Ahead of a tour by the England women to New Zealand and Australia, Taylor competed in the State League, a one-day competition in New Zealand, for the Canterbury Magicians. She finished the tournament in the top-five batsmen, scoring 252 runs at an average of 42.00. Unfortunately for England, her good form did not continue into the international matches: in her seven ODI matches, she scored 87 runs. She continued to struggle at the start of the 2003 English domestic season, prompting Wisden to report that she "had barely scraped a run" in the County Championship matches. Despite her struggles, she survived an overhaul of the England squad, in which seven of the players who had toured Australia and New Zealand had been dropped. She repaid the faith shown in her, striking centuries in both Test matches against South Africa. The first, a score of 177 runs, was the highest total she made in Test cricket, and was scored over six and a half hours, and was just twelve runs short of the highest by any England woman. Two weeks later, she became one of only five women, as of 2012, to have scored centuries in consecutive Test matches, when she scored 131 runs at Taunton. Her performances in the ODI series were less eye-catching, but a half-century in the first match helped her finish second to Laura Newton as England's leading run-scorer.
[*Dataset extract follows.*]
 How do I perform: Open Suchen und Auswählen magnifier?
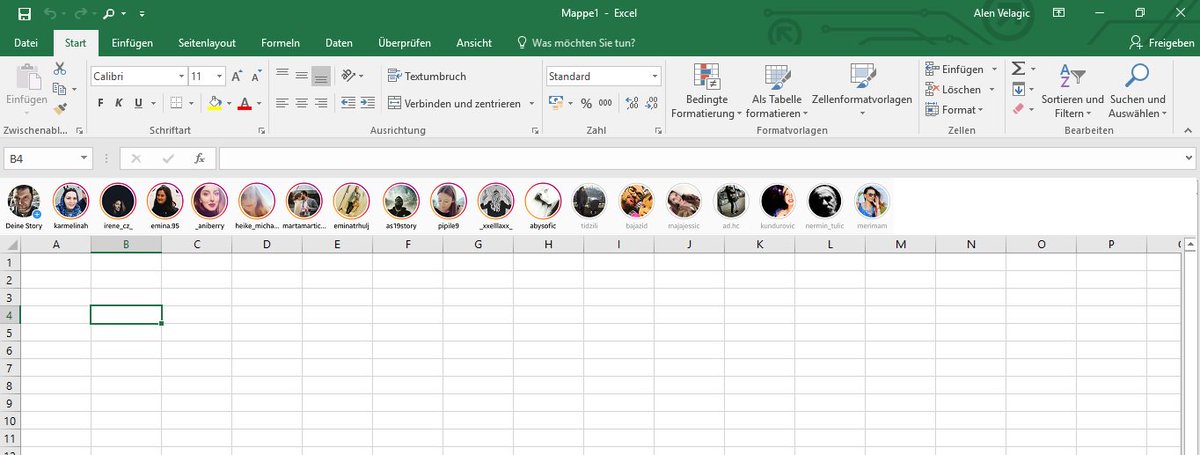pyautogui.click(x=1137, y=91)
Taylor competed in the State League for the second consecutive year in early 2004, and finished with the second-most runs in the competition, scoring 401 runs at an average of 44.55. From New Zealand, she travelled to South Africa to join up with the England team for five ODIs. After scoring 90 runs in a warm-up contest against an Invitational XI, she finished as England's second most prolific run-scorer behind Edwards, though she only once reached a half-century in the international matches. Back in England for the 2004 Super Fours competition, Taylor and Edwards once more headed the batting tables, Taylor narrowly trailing her international teammate in terms of runs scored, but ahead of her on batting average, having scored 351 runs at 87.75. In the subsequent series against New Zealand, Taylor was the top-scorer in the first Twenty20 International match played by either gender. Despite the quicker-scoring nature of the Twenty20 game, Taylor was praised for her measured batting and placement. In the ODIs, England possessed greater depth in their batting, making the team less reliant on Taylor and Edwards' performances. That depth helped them to win the series 3–2, despite a low-scoring sequence of matches for Taylor in which she averaged below twenty.
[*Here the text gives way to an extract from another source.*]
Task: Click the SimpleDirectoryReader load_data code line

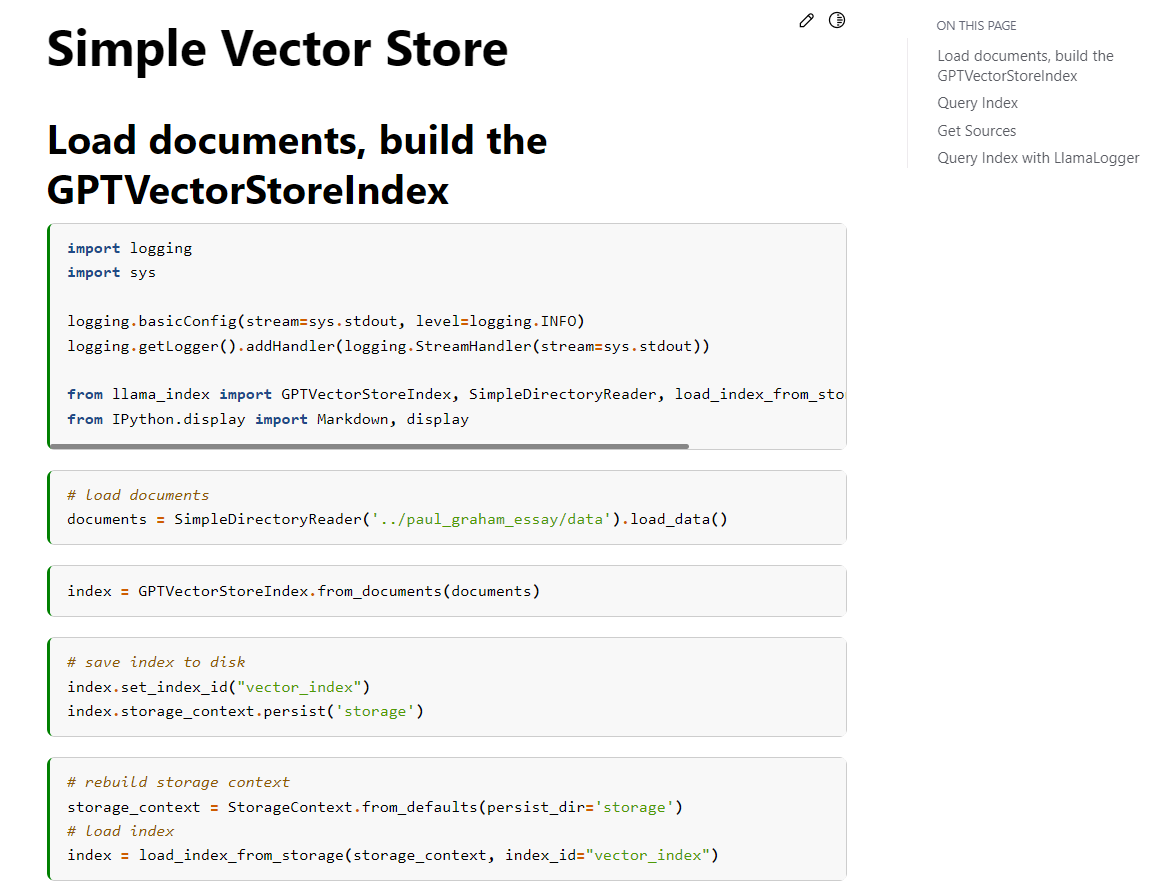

In preparation for the 2005 Women's Cricket World Cup in South Africa, Taylor played her third and final season in the State League, though her 229 runs at an average of 38.16 were the lowest she achieved in any year of the competition. During a short warm-up series against South Africa, she enjoyed batting success, scoring 94 and 47 in the two ODIs, and then an unbeaten 166 runs against a side from Gauteng and North West. After the first round of matches were all lost to rain, Taylor struck the highest score of the tournament in England's second match, against Sri Lanka. She scored 136 runs from 128 balls, and shared century partnerships with both Edwards and Clare Connor to help England record a large victory. She made little impact against India in the next match, but then scored 55 not out against South Africa and 46 against New Zealand to help ensure England's qualification for the semi-finals. Cricinfo reported that Australia were "undoubted favourites" for their semi-final clash with England, and that Taylor would be one of her side's key players for the contest. After the early loss of Laura Newton, Taylor was dismissed for the third duck of her ODI career, and England subsided to a five-wicket loss. She finished the tournament as one of the top-three batsmen by both runs-scored and average, aggregating 265 runs at 53.00.

== Further development ==
After the World Cup, Taylor was disheartened by both her own, and England's, lack of success. She bemoaned that the sacrifices she had made had come to nothing, and after talking to psychologists, she realised that she needed to readdress her work–life balance. An amateur violinist, she was accepted into the Reading Orchestra, and by early 2006 was working out of the University of Reading as a performance management consultant.

In the English summer of 2005, England hosted Australia for two Test matches and six limited-overs contests. The two Tests formed The Women's Ashes, an accolade that England had not won since 1963. In the first Test, Taylor scored a patient 35 runs in the first innings, and shared a partnership of 81 with Edwards, but the pair fell in quick succession, and England struggled thereafter. In the second innings, England required over 300 runs to win, but their top-order collapsed, losing three wickets for just fourteen runs. Taylor suffered a duck in the match, and only a century by Arran Brindle rescued a draw for her side. In the second Test, which England won to secure the Ashes, Taylor scored 43 runs in the first innings to help England open up a 158-run lead. Taylor finished the five-match ODI series as England's leading run-scorer, totalling 325 runs at an average of 65.00. After hitting half-centuries in the first and the third matches, she was praised by The Daily Telegraph for the quality of her "on-driving and cutting" as she scored 116 runs in the fourth match to level the series 2–2.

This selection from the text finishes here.